Het kan nuttig zijn de kandidaat-lidstaten en de EVA/EER-landen uit te nodigen om dezelfde verbintenis aan te gaan en het Europees Jaar actief te steunen.
In 2004 zal de publieke opinie in Europa bijzonder gevoelig zijn voor al wat sport aanbelangt. Het Europees voetbalkampioenschap en in het bijzonder de Olympische Spelen en de Paralympics in Athene zullen de topsport op de voorgrond stellen.
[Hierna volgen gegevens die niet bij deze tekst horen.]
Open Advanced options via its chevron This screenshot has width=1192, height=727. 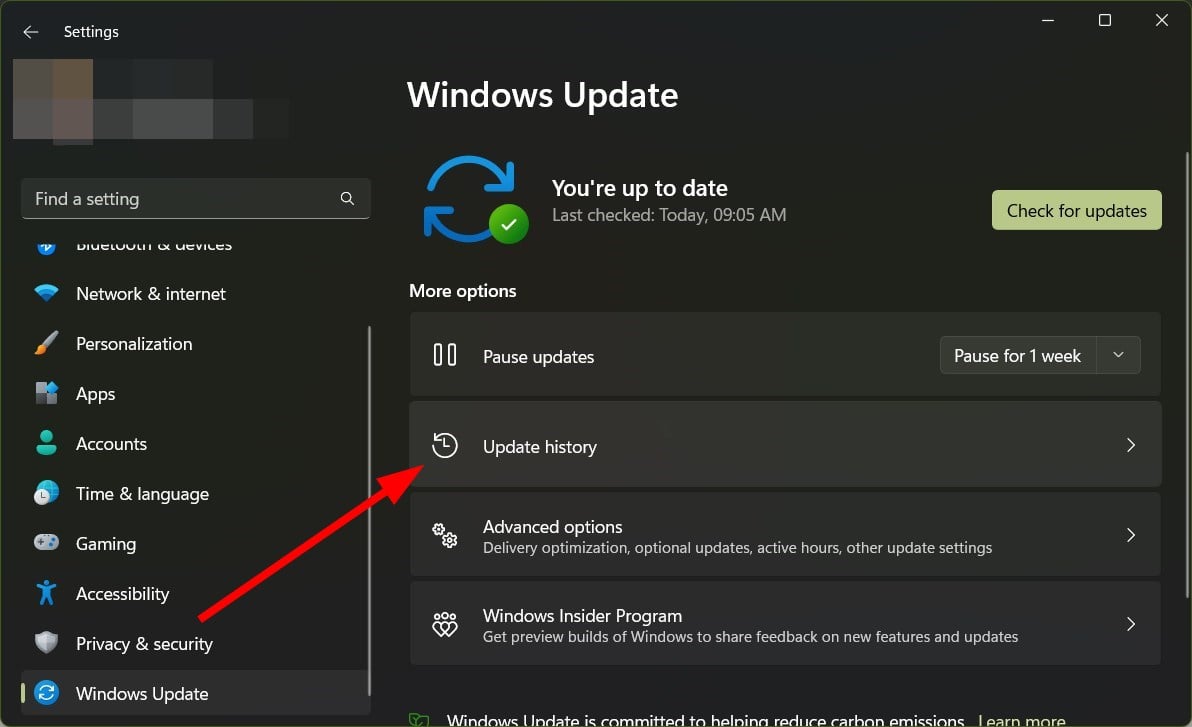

Op die manier beschikt de Gemeenschap, die steeds belang heeft gehecht aan de educatieve waarden die de sport kan overbrengen, over een buitengewone kans om de regeringen van de lidstaten, de onderwijsinstellingen en de sportorganisaties gevoelig te maken voor het belang van een breed partnerschap om de sportactiviteiten beter aan te wenden voor onderwijsdoeleinden.
Aangezien de overmatige commercialisering de beroepssport bedreigt en de sport bij de burgers in een kwaad daglicht stelt, is het van belang de echte Olympische idealen te herstellen, zodat ze weer kunnen bijdragen tot volledige persoonlijke ontplooiing. Op die manier zal het Europees Jaar bijdragen tot de herwaardering van het imago van de sport in de Europese samenleving en het gevaar van een sedentair leven en sociaal isolement ingevolge het toenemende gebruik van nieuwe technologieën helpen tegengaan.